Segment Start: Data supplied

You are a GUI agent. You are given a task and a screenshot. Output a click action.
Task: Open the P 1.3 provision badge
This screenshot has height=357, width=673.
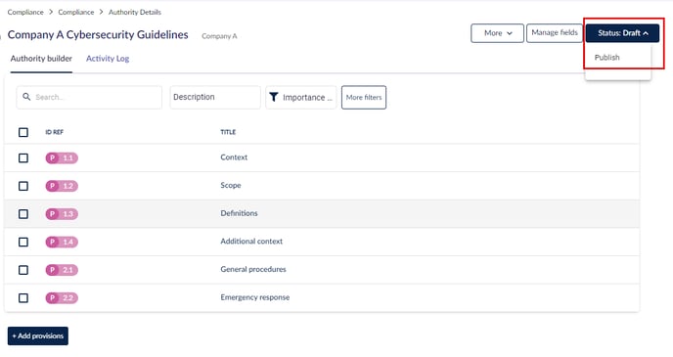point(62,213)

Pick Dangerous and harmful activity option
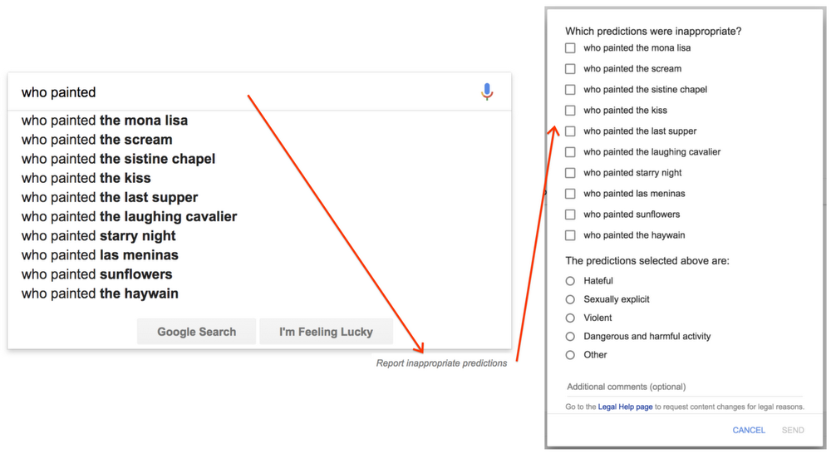pyautogui.click(x=570, y=337)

Segment End: Data supplied

(Work instruction): Excluding the pictures, output every entry above without alteration.

(Written solution):
You are a GUI agent. You are given a task and a screenshot. Output a click action.
Task: Open the P 1.3 provision badge
This screenshot has height=357, width=673.
point(62,213)

Pick Dangerous and harmful activity option
pyautogui.click(x=570, y=337)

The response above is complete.